• Exercise description:
Each line from the start of the data below through the one containing "Select the Color picker eyedropper tool" must be reproduced exactly.

Dataset entries:
------------------------

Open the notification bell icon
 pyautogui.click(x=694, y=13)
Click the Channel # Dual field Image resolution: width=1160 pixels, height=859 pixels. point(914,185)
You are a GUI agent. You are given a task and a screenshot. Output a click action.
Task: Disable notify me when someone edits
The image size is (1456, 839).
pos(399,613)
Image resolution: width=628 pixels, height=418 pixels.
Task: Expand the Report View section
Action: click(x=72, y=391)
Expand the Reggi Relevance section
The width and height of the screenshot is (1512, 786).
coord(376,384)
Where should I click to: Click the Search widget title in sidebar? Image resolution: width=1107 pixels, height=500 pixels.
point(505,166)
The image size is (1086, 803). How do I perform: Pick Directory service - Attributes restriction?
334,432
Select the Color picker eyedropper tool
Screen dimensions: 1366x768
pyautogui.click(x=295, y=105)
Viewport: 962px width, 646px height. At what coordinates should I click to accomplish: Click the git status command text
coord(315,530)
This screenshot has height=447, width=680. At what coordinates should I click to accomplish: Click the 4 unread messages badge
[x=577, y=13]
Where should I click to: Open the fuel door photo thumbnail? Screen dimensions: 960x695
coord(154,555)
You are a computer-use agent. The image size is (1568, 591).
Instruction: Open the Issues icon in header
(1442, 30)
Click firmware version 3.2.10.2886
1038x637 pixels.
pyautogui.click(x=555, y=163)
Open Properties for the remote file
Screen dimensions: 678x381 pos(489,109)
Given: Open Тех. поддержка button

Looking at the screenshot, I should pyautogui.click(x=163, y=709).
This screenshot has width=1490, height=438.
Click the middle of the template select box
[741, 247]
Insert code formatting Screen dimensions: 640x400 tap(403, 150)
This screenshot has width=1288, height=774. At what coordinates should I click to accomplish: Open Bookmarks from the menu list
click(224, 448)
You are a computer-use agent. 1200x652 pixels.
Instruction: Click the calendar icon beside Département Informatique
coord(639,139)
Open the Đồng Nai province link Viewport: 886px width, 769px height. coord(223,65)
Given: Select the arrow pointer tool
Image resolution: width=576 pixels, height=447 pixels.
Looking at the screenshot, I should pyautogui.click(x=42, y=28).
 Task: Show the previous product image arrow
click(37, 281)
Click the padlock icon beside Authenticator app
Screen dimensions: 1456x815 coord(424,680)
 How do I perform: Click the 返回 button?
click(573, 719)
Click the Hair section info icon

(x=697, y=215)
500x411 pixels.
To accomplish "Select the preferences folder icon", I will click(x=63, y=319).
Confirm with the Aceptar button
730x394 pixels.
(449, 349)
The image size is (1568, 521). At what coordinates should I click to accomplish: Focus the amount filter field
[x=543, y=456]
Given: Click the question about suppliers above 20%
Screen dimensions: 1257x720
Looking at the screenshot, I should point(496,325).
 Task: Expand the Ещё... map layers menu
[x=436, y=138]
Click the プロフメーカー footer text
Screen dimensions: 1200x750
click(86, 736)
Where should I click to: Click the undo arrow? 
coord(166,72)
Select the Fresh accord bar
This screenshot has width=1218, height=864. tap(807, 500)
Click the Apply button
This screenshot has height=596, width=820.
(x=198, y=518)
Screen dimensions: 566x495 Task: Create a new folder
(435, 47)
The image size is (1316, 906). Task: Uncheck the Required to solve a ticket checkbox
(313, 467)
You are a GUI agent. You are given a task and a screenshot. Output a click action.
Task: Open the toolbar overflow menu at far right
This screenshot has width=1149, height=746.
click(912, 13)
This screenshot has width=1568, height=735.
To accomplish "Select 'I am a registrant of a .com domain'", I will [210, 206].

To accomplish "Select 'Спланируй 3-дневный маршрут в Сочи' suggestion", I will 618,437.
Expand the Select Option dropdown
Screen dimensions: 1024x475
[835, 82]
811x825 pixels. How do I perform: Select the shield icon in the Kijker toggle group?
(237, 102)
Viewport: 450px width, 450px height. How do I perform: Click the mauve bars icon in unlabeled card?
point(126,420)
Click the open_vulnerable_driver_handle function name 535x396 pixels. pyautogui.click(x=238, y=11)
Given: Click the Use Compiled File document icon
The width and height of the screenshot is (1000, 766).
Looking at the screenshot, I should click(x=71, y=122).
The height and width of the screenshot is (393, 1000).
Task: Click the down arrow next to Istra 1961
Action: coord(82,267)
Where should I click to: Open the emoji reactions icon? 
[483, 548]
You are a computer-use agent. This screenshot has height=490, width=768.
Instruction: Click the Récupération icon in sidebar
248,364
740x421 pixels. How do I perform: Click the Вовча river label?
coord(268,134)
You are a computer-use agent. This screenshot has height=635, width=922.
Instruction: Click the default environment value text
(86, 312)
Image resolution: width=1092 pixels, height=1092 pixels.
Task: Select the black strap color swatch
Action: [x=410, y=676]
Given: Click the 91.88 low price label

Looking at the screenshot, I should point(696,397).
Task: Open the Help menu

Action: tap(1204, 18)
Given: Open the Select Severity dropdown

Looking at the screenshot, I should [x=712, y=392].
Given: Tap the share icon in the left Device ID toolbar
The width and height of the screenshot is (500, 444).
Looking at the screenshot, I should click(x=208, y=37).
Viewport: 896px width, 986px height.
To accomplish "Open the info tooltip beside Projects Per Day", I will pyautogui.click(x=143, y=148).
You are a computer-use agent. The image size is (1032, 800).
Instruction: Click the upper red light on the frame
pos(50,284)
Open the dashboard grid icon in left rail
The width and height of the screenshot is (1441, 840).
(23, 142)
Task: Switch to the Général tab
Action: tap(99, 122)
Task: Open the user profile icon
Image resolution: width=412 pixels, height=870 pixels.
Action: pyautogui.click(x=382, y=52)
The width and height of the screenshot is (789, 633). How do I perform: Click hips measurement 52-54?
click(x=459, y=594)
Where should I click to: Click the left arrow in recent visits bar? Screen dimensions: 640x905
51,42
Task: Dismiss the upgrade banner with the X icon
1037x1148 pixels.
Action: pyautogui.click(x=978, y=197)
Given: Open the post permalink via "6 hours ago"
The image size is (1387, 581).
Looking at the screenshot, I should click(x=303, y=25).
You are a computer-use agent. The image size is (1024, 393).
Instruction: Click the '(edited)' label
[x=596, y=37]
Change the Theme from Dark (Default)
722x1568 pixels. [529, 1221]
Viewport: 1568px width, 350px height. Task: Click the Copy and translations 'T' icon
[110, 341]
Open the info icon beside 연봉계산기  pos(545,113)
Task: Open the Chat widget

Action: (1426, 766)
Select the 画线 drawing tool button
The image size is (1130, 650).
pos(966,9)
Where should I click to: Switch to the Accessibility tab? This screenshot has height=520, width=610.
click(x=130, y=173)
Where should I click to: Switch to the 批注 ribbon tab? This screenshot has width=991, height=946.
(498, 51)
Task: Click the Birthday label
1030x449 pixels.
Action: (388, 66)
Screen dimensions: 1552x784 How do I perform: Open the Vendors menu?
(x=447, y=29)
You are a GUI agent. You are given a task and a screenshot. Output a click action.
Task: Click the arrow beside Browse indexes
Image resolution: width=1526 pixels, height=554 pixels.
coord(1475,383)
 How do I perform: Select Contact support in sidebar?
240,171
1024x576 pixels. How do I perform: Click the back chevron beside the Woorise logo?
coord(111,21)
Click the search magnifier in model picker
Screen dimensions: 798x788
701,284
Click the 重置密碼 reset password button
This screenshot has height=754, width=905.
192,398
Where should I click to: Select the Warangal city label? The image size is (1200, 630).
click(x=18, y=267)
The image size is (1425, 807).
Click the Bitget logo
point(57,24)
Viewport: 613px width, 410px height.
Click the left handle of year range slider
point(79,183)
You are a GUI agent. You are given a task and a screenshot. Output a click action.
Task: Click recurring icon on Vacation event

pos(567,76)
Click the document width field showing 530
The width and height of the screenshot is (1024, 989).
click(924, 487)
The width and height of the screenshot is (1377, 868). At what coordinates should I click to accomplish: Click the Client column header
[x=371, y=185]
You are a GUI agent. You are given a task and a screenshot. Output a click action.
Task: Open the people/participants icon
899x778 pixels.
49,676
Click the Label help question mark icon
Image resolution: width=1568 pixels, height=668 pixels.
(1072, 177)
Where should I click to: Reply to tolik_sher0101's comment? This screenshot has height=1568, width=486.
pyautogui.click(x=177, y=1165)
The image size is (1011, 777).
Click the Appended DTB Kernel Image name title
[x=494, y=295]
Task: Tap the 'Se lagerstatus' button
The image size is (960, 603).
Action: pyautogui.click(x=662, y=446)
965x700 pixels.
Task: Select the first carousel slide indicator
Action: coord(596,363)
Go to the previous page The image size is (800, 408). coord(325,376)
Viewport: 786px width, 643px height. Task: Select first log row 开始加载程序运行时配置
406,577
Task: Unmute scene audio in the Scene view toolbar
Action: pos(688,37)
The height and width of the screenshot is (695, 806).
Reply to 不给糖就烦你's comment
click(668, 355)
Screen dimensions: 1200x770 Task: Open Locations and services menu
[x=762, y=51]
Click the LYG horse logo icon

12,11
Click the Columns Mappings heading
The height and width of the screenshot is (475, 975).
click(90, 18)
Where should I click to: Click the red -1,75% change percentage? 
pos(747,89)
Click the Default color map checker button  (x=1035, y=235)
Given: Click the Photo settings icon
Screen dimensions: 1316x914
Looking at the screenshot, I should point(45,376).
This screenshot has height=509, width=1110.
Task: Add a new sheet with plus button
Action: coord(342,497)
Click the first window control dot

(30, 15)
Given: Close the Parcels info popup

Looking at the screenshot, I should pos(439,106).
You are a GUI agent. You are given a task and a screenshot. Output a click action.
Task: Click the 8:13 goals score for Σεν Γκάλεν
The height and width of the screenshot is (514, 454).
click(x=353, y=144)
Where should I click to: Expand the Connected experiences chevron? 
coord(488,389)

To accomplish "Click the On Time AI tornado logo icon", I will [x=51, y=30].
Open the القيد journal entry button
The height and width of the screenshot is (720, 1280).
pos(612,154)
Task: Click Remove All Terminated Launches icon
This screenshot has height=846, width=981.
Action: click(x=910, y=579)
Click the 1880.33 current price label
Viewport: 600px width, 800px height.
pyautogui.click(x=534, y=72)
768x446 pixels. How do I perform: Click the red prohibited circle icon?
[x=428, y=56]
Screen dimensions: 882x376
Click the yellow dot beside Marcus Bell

------------------------

• Completed exercise:
Open the notification bell icon
 pyautogui.click(x=694, y=13)
Click the Channel # Dual field Image resolution: width=1160 pixels, height=859 pixels. point(914,185)
You are a GUI agent. You are given a task and a screenshot. Output a click action.
Task: Disable notify me when someone edits
The image size is (1456, 839).
pos(399,613)
Image resolution: width=628 pixels, height=418 pixels.
Task: Expand the Report View section
Action: click(x=72, y=391)
Expand the Reggi Relevance section
The width and height of the screenshot is (1512, 786).
coord(376,384)
Where should I click to: Click the Search widget title in sidebar? Image resolution: width=1107 pixels, height=500 pixels.
point(505,166)
The image size is (1086, 803). How do I perform: Pick Directory service - Attributes restriction?
334,432
Select the Color picker eyedropper tool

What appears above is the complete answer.